I've been pretty sceptical about Kagi, feeling that it was a bit to expensive and perhaps just relying on other companies indexes to much and I spend to much time looking at how many searches I had left. After getting the subscription I just don't want to go back, the price is perfectly reasonable for the value. Being able to just search again and not sort through junk and spam and ads and just getting the pages I want and need is amazing.

Honestly it's a slightly weird feeling to look a the results from Kagi and notice it found exactly what you where looking for.

Once my gifted credits run out, that is going to be an easy renewal for me. I do not want to go back, even if I think Ecosia is a good option.

  • It's amazing how clear the manipulation and enshittification of Google's results are when you search the same thing with Kagi or even just another random search engine. Ecosia seems cool too, will keep an eye on it in case anything happens with Kagi.

Self hosting a web search engine is probably quite a feat

  • It's actually not that hard now, once you get useful content. When I worked on Search (~2009ish), the primary index was called 4BBase, because it was the top 4 billion webpages (actually more like 5.5B during my time, but it had been around for a few years). A typical webpage is about 100K, and HTML compresses at 80-90% compression rates, so you're looking at 10-20K/page.

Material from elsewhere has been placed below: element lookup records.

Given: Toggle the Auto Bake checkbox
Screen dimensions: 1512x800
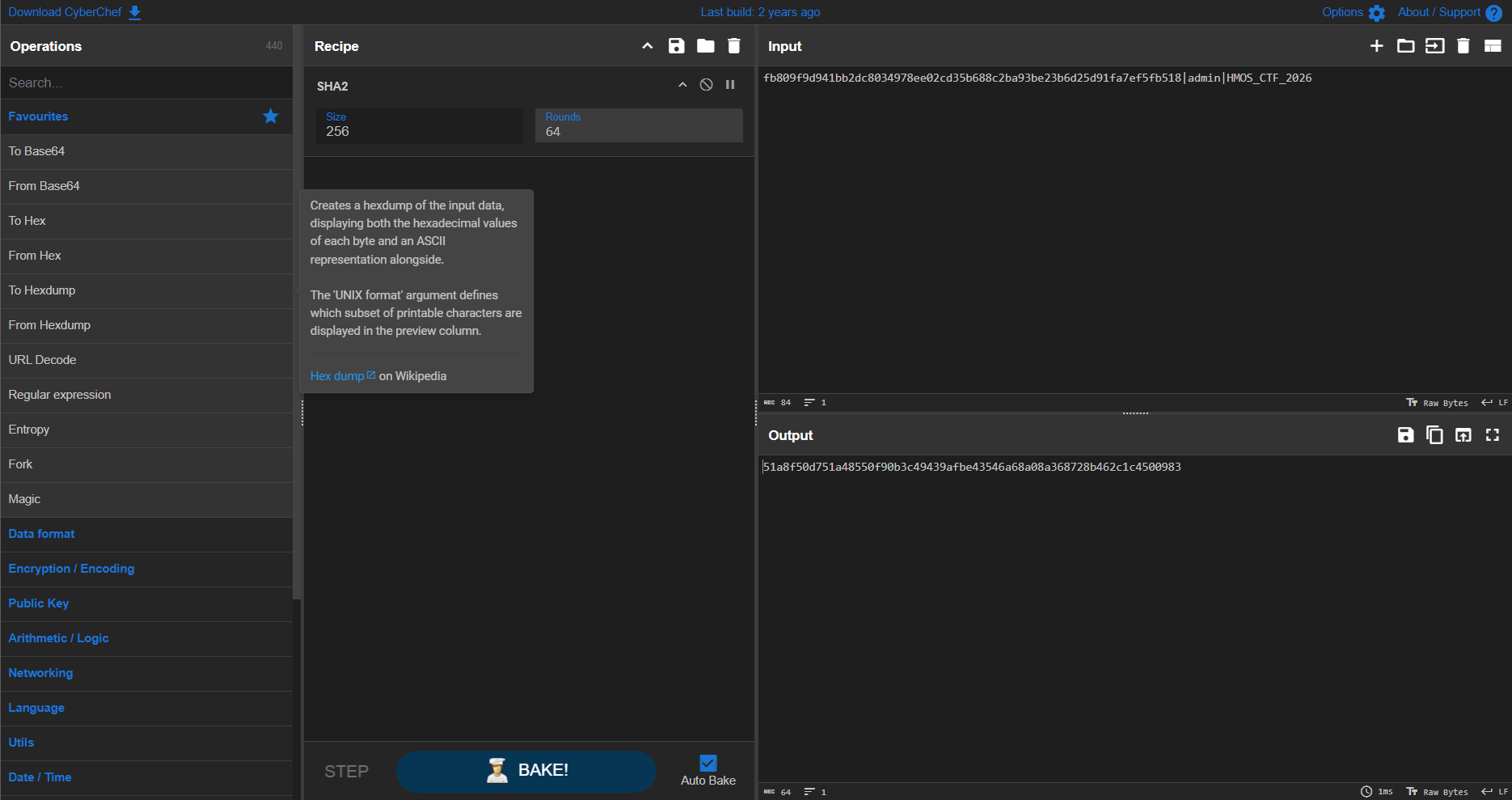Looking at the screenshot, I should click(708, 763).
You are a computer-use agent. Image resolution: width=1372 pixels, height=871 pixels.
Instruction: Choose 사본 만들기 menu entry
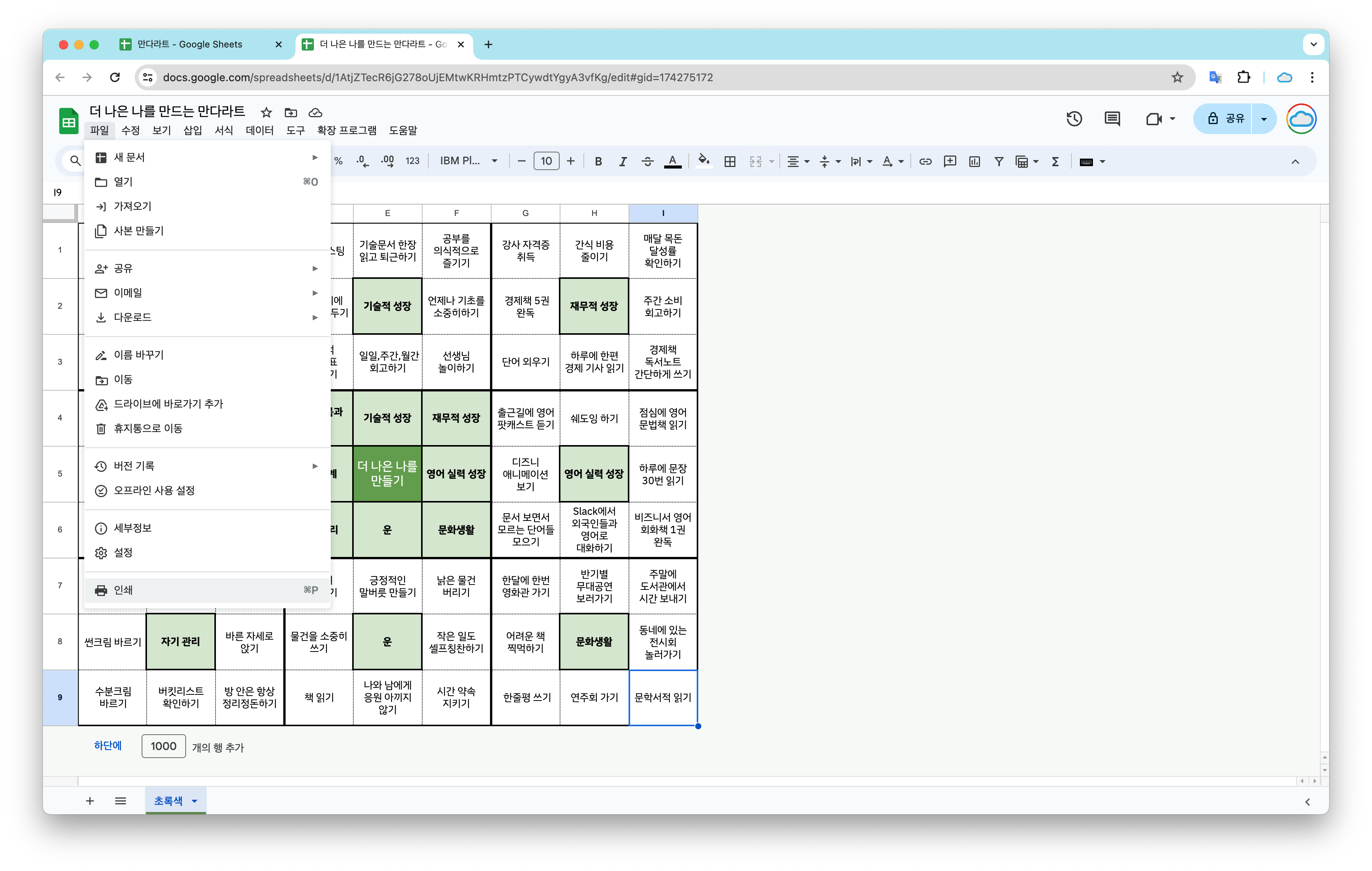[x=139, y=231]
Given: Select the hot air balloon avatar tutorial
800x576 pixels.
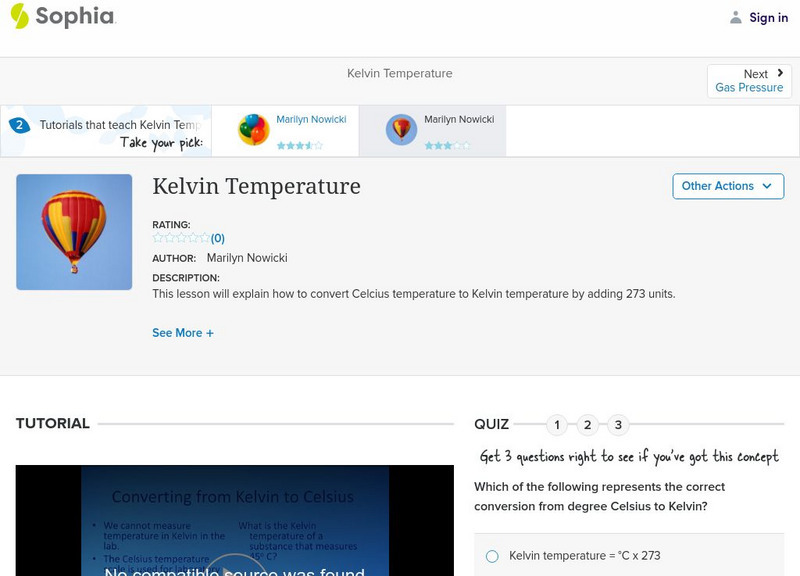Looking at the screenshot, I should point(402,130).
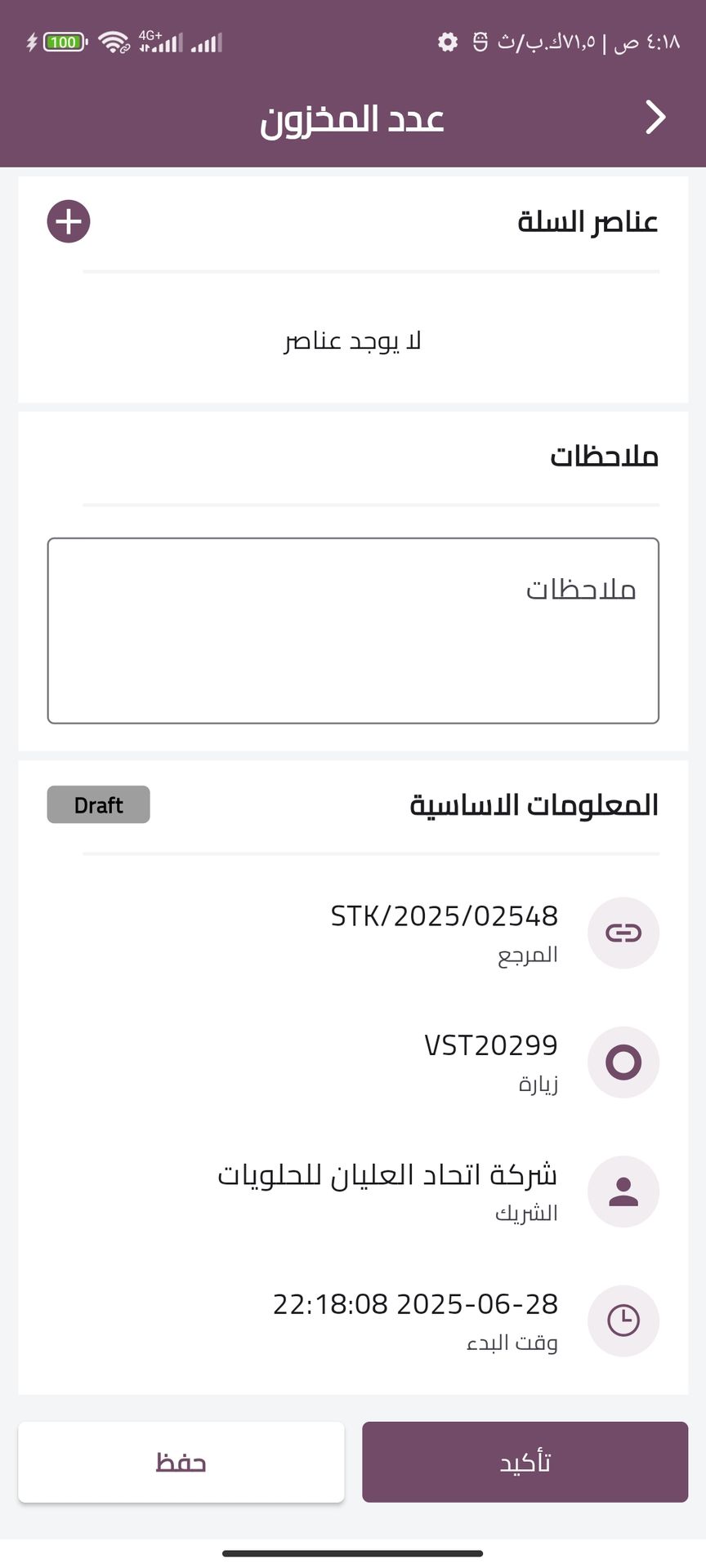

The index would take about 50-100 TB.

    Even after the recent AI run-up, disk prices are about $20/TB for a 20TB, so you can store this index on 3-5 hard disks that will cost you about $1200-2000. For self-hosted use you don't need to serve them in 50ms, so you don't need to put the whole thing in RAM like Google did, you can serve off of disk.

    ElasticSearch uses basically the same data structures and gives you the same infrastructure that Google's ~late-00s search stack did, and is actually more advanced in some respects (like ad-hoc queries, debuggability, and updateability), so software isn't much of an issue.

    The big part missing that can't really be replicated today is the huge web of authentic hyperlinks. The reason Google was so good at search was because many humans effectively "tagged" a given webpage with a series of short, descriptive words and phrases. When they went to search for a page, Google could mine this huge treasure trove of backlinks to identify exactly what the page was good for, even if those search terms never appeared on the page. SEO and link farms kinda killed this, as did the rise of social media walled gardens, and so the Google of 2009 basically wouldn't work today anyway. Maybe if you pulled old versions of Common Crawl or archive.org you could reconstruct it, but the relevant pages are often offline anyway today.

    • If an ex Googler compares Elastic Search to the old company then it mustbe something good.

  • You can self-host Marginalia [1] or Hister [2], for example. Takes up some space, but it's totally doable. Your biggest problem (assuming you have disk space) will be crawling.

    [1] : https://github.com/MarginaliaSearch/MarginaliaSearch

    [2] : https://github.com/asciimoo/hister

    • Emphasis on "doable".

      At least if we're speaking a more generalist web search it requires dedicated hardware, that's pretty costly. Marginalia's production server cost about $20k back when RAM and SSDs were cheap. It used to run on $5k of PC hardware before, but that was very limiting.

      So no data center, but at the same time, not everyone has that sort of cash to throw around.